The Jackson DK2M is a superstrat variant of the Dinky line of electric guitars made by Jackson Guitars, specifically the Pro Series. Introduced in January 2006, at one point it became Jackson's top import seller until it was dropped from the 2010 line. Its full name is the Jackson Pro Series DK2M Dinky (Model #291-1005) and was manufactured in Japan using bolt-on neck construction in a scale length of 25.5”. The DK2M had a 2007 MSRP of $857–999, depending on finish, while street price ranged from $600–700. The Jackson DK2M was reintroduced to the market in 2012, and is now manufactured in Mexico. A molded case is optional.

==Body==
The DK2M uses an alder body in the classic Soloist/Dinky shape with a bevel in the bottom horn cutaway (for non-veneer finishes), while no pickguard is used as the controls are rear mounted. The back of the body in the neck pocket area is mildly scalloped for easier access to the higher frets.

==Neck==
The neck is constructed of rock maple giving this guitar its distinctive name DK2M, in which the M designates the fretboard's maple material. The DK2M also features a scarf joint to orient the Jackson 6-In-Line Pointed Headstock back at a 12-degree angle. The Compound 12” to 16” Radius fretboard is unfinished maple, has 24 jumbo nickel frets. Early models feature black Delrin sharkfin shaped inlays while later models feature off-set black dot inlays.

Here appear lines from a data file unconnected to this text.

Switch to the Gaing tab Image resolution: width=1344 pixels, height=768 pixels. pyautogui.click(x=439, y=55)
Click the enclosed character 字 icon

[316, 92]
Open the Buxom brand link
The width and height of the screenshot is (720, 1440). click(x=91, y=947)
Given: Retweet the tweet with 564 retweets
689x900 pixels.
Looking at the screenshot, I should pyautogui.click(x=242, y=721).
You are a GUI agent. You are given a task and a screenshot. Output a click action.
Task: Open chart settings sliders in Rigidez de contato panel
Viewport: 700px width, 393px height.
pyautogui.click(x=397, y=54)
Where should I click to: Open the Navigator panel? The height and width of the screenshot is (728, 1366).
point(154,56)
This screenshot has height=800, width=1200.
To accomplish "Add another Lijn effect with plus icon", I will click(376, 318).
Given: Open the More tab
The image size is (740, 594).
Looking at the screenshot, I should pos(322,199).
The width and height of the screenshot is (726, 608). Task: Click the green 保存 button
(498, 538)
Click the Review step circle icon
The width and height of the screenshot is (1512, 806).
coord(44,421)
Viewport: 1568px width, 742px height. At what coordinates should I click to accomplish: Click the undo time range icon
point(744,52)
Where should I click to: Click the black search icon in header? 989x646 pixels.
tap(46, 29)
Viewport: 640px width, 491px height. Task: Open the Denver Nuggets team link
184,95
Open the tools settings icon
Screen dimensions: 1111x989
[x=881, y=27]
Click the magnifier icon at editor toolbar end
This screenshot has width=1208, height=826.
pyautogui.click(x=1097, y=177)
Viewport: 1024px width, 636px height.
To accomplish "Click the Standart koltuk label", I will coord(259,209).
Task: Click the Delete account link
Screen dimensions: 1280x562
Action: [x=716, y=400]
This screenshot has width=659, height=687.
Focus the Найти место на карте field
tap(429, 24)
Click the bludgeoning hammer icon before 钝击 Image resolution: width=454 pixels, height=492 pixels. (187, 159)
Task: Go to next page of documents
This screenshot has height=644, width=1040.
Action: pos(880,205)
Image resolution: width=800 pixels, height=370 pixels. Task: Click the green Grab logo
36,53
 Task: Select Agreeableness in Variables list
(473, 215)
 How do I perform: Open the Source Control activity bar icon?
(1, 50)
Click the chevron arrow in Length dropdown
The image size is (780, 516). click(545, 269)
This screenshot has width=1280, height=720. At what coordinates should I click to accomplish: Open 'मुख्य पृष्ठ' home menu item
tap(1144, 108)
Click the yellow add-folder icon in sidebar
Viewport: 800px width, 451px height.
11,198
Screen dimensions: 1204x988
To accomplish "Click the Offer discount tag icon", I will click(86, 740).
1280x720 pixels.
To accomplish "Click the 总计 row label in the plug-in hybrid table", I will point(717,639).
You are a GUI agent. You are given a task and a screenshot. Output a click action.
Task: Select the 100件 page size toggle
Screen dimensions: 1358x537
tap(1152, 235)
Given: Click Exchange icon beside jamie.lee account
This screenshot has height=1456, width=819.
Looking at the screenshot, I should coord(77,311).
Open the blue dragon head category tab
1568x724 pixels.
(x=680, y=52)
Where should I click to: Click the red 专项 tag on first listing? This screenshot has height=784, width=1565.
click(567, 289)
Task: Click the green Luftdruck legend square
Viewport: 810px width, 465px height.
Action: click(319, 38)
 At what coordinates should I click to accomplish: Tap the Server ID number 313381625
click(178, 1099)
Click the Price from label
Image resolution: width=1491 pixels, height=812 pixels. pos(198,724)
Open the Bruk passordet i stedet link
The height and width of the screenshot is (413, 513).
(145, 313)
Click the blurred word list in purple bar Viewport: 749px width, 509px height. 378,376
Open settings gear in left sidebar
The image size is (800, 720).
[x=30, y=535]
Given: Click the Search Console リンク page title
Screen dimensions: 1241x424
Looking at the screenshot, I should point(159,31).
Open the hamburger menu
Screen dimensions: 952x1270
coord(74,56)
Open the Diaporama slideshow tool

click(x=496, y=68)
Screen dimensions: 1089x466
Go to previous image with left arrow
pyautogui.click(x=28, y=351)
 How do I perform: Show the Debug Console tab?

An overhang is used for the last fret. The fretboard and headstock are bound in black, with white dot sidemarkers. Specifications for the Floyd Rose style locking nut is a width of 1-11/16”. Factory installed NPS strings are used, in gauges .009, .011, .016, .024, .032, and .042

==Electronics==
Pickup configuration consists of two genuine Seymour Duncan humbuckers: a TB-4 at the bridge, and an SH-2N at the neck. The pickups are connected to rear-mounted controls consisting of a shared volume dome knob and a tone dome knob, with a 3-Position blade selector switch below the knobs, 2013 models are equipped with 5 position switch, which enables coil splitting configurations in positions 2 and 4. (Pos. 1 Bridge H, Pos. 2 S/S, Pos. 3 H/H, Pos. 4 Neck S and Pos. 5 Neck H). A 1/4" mono audio cable jack is bottom mounted on the body, which is secured with a black metal football plate.
also some custom LTD runs contain EMG 81/85 active humbucker pickups (some newer runs have the ZW EMG set.)

==Hardware==
The double locking bridge is a Floyd Rose licensed Jackson Low Profile JT-580 LP Double Locking 2-Point Tremolo, mounted in a routed recess. The headstock utilizes Jackson branded die-cast tuners supplied by Jin-Ho of Korea (model #J-07). These parts and the other minor bits (strap buttons, knobs) are coated in black enamel.

==Finishes==
The DK2M was offered in nine different standard finishes for the body, with three price levels. Finishes in the MSRP $857 range consist of Black, Cobalt Blue, Inferno Red, and Snow White. The MSRP $928 was reserved for the Transparent Black, Transparent Blue and Transparent Red finishes, which cover a flame maple veneer. Finally, the highest priced range of MSRP $999 consisted of two swirl finishes: Crimson Swirl and Eerie Dess Swirl. On all finishes the headstock is natural, with the Jackson logo in a black decal.

==LTD==
The 2007 Jackson DK2M (A.M.S. Exclusive Collection) came in "White Bengal Custom Graphics" and was loaded with EMG 81/85 active pickups.
more recently a Blue Bengal was offered with EMG 81/85 Zakk Wylde signature ZW EMG's (with the solderless wiring harness.)